Já há quem esteja a prever em Wall Street o petróleo a descer para os 60 dólares até ao final deste ano.
A previsão é dos analistas do banco Citi que acreditam que a produção de petróleo vai atingir um excesso face à procura após o aparente fim da guerra do Irão.
O barril de Brent ganha hoje 3% para 74 dólares, mas já recuou mais de 23% no espaço de um mês, após o acordo preliminar de paz entre os EUA e o Irão.
A cotação de fecho mais elevada este ano foi atingida a 4 de maio: 114 dólares. Desde então, o crude já caiu 35%. Uma descida para os 60 dólares representaria uma queda de mais de 47%.
Os analistas acreditam que existem boas razões para o memorando de entendimento assinado em meados de junho manter-se.
A subida na produção vai colocar uma pressão baixista nos preços de petróleo no segundo semestre deste ano.
"Esperamos que o acordo se mantenha", escreveram os analistas citados pelo "Financial Times", acreditando que não existem incentivos ao incumprimento por nenhum dos lados, considerando que tudo aponta para "estabilização" em vez de "nova confrontação".
Os volumes transportados pelo estreito de Ormuz já aumentaram para 7 milhões de barris por dia, face aos 15 milhões antes do conflito.
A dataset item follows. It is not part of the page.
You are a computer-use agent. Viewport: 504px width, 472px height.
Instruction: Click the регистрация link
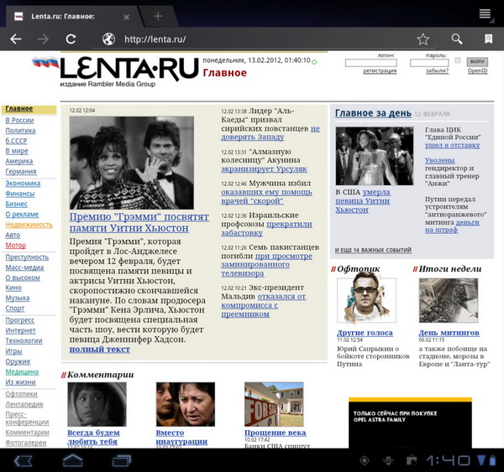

Mas os analistas acreditam que os volumes são superiores ao registado nos dados oficiais, pois muitos navios desligam os seus sistemas para não serem detetados, por razões de segurança.
A dinâmica de oferta-procura nos mercados petrolíferos permanece estruturalmente "suave", com os stocks capazes de atingirem excessos significativos caso os produtores acelerem a produção.
Após o início da guerra a 28 de fevereiro, o preço do Brent atingiu a 30 de abril um máximo desde 2022: 126 dólares por barril, mas tem vindo a recuar, em particular, desde que o acordo foi assinado em meados de junho.
O Citi está mais otimista com o preço do petróleo face ao restante mercado. Em Wall Street, espera-se que o barril atinja os 78 dólares por barril, segundo a "Bloomberg".
O Goldman Sachs já cortou a sua previsão para este ano para os 80 dólares para o barril, com a produção no Golfo Pérsico a arrancar em força. Mas esta estimativa tem em conta um regresso a níveis pré-guerra até ao final de julho.
Mesmo assim, num cenário mais otimista, o petróleo pode atingir 60 dólares no final deste ano, mas isto só aconteceria se os níveis pré-guerra fossem atingidos no início de julho, e se a produção global ficar acima do esperado, em mais de um milhão de barris por dia, e se a procura for mais fraca.